[EJERCICIOS]:
1. En el texto sobre Saúl Ibargoyen, ¿qué cargo tenía él en la revista Plural?
2. Prosigue el texto sobre Saúl Ibargoyen a partir de su última oración.

##### FRAGMENTO DEL DOCUMENTO

Saúl Ibargoyen Islas, escriba total
(Montevideo, 1930-2019)
Decir que Saúl falleció parece una torpe palabra, fallecer no es lo mismo que morir, como tampoco lo es dejar de existir. Saúl Ibargoyen es un poeta, existe su poesía en sus más de cincuenta títulos que no tiene caso enlistar ahora. No todos ellos estarán disponibles, aunque muchos en mi biblioteca y en la de muchos seguidores, pero un poeta sigue existiendo en la elección de sus palabras, en su personal modo de decir poesía, en sus actos que muestran que es poeta porque arrastra consigo la poesía de toda la vida.
Su escritura no es solo poesía, ha escrito ensayos, teatro, traducciones, cuentos y novelas, ha prologado y colaborado en la construcción de numerosas bibliotecas y libros a partir de sus talleres literarios, su trabajo editorial y periodístico, así como en su docencia permanente en la literatura, y en su nombramiento académico. Ha sido sindicalista y presidente de asociaciones de escritores, ha realizado análisis políticos en un empecinado recorrido por distintos pueblos y territorios. Luchador, revolucionario, podemos usar varios adjetivos, pero es un poeta.
Según Ángel Rama pertenece a la “generación de la crisis”, lo que implica otras palabras equívocas: generación, ¿de los 50 o 60?, crisis, ¿económica, política? Esto para ubicar a Ibargoyen en un momento histórico donde surgió, pero no sitúa al poeta como ser social, como persona en el mundo, no solo de la palabra sino de la acción en su larga existencia. Tampoco lo ubican sus premios ni reconocimientos en varios países, ni los numerosos idiomas en que ha sido traducido.
Por eso apelo a mis recuerdos saulianos para nombrarlo, aun cuando los velos invisibles distorsionen las distancias del exilio, se confundan las fronteras y se borren los círculos de los tiempos, pero nos acercan a otras cálidas miradas, aquellas que son parte de los encuentros.
Cuando la dictadura me expulsó a México no fue fácil encontrar trabajo
en mi profesión, por lo cual apunté hacia la escritura para sobrevivir. Fue entonces que re-conocí a Saúl, allí exiliado, al que ya conocía por sus primeros libros. El escriba, enjugando mis literales lágrimas, me auxilió llevándome a la revista Plural de donde era secretario de redacción, y allí trabajé varios años con él como correctora y redactora de la revista mientras procuraba ordenar mis papeles de migración, que nunca logré corregir, ni en los trámites del alma.
Fue en ese país donde escribí mis primeros libros inéditos, los cuales leíamos con Saúl en voz alta en las cantinas junto a otros compañeros y compañeras de la revista, entre tequilas con sangrita y chicharrón. Allí, el maestro Ibargoyen me daba sus lecciones improvisadas, de las que aprendí a beber y a resistir las crudas resacas del día después, así como acompañar sus caídas.

##########
##### DATOS PROPORCIONADOS

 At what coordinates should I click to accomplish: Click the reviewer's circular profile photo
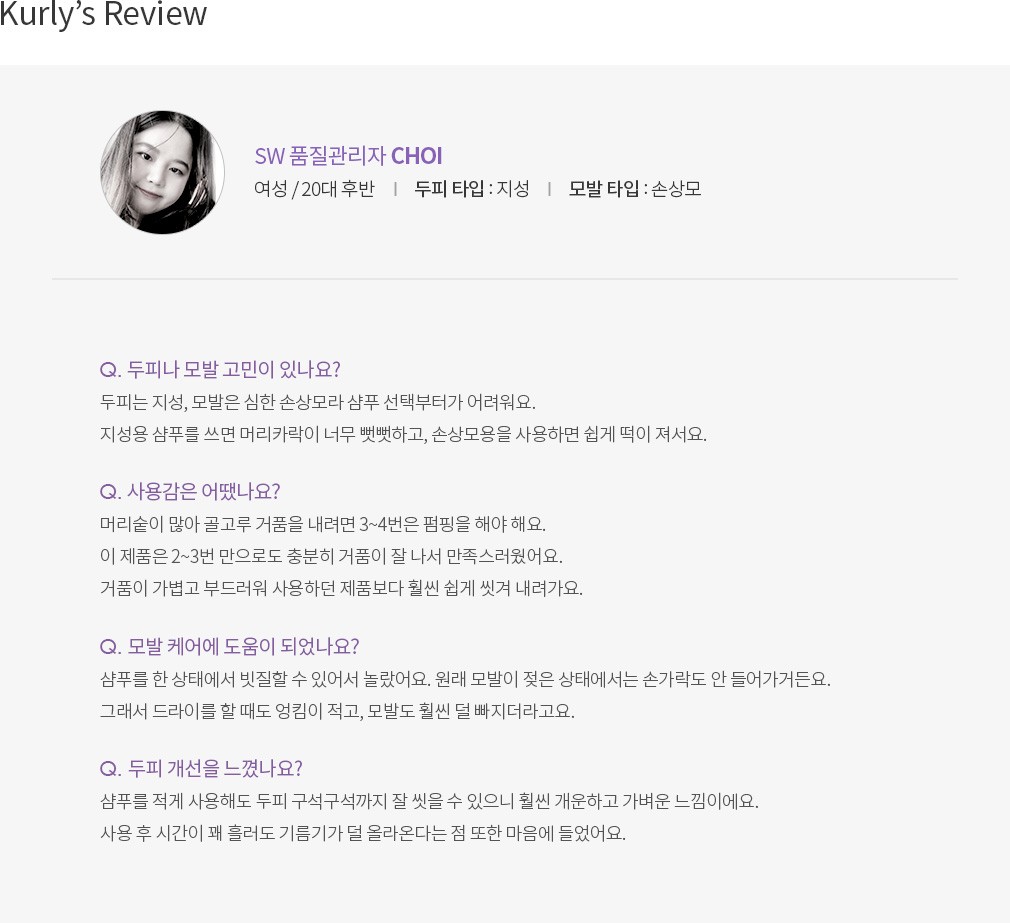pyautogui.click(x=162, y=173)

##########
##### DATOS PROPORCIONADOS

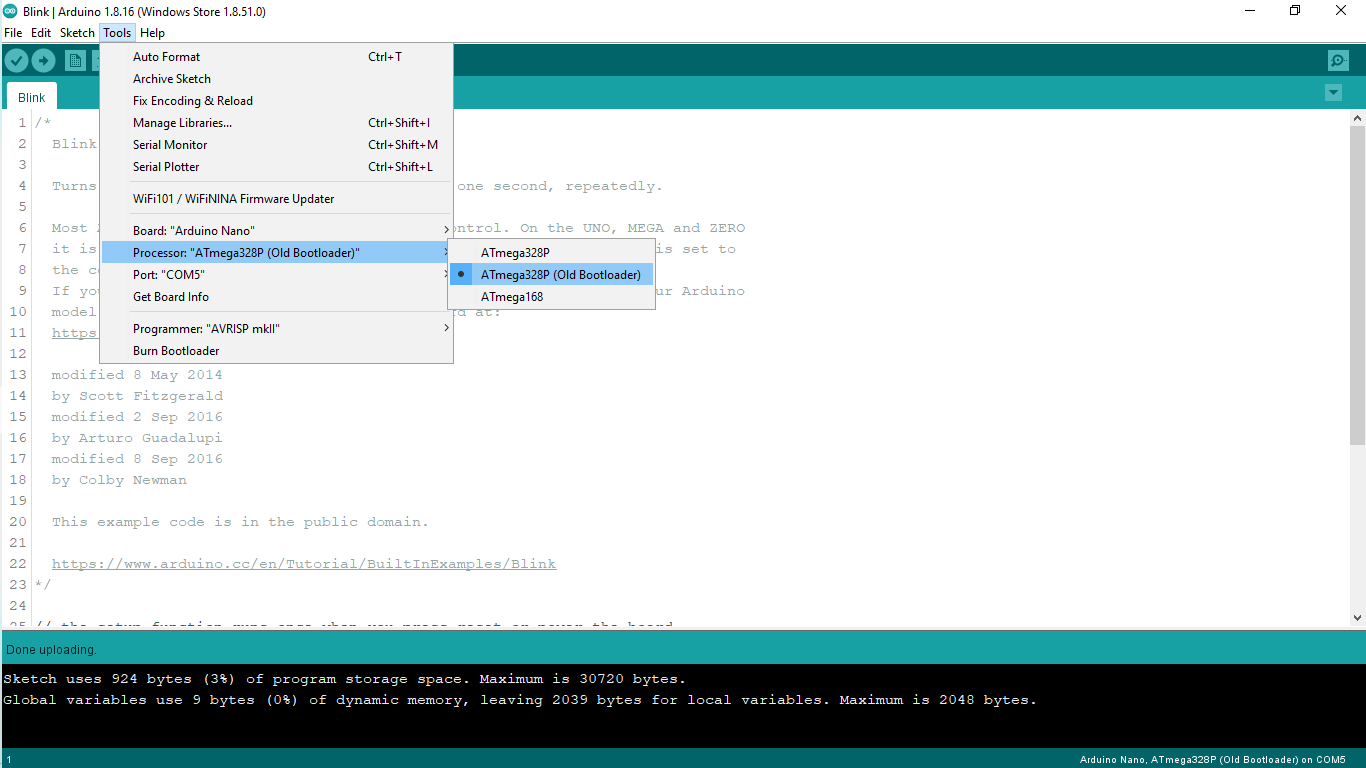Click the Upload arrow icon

##########

[RESPUESTAS]:
1. Era secretario de redacción.

2.
Éramos implacables en las críticas de nuestros textos, ritmos, consonancias, acentos, nada impedía que termináramos discutiendo de tal modo que llamaba la atención de los parroquianos, en su mayoría hombres, que frecuentaban esos lugares populares del entorno de los periódicos del DF, a pasos de Reforma, hoy lugar del Excélsior en un edificio muy distinto de aquellas viejas oficinas donde habitábamos, y que el terremoto del 85 fracturó.
Y todo esto no era más que un vínculo fraterno, una forma de conjurar por el lenguaje el dolor del exilio, ese que nos llevaba a él y a mí a probar todos los licores en aras de extender nuestra cultura alcohólica, como le decíamos graciosamente. Un modo torpe que pudimos superar a lo largo del proceso productivo de la creación.
A nuestro regreso, yo huyendo del terremoto en el 86, él en fecha posterior, nos dedicamos a trabajar por la refundación de una asociación de escritores y después en los comités de escritores del FA. Nos unían dos países, México, que para él sería su lugar definitivo de adopción, para mí una nueva etapa en la vida uruguaya, siempre en búsquedas compartidas de mundos posibles.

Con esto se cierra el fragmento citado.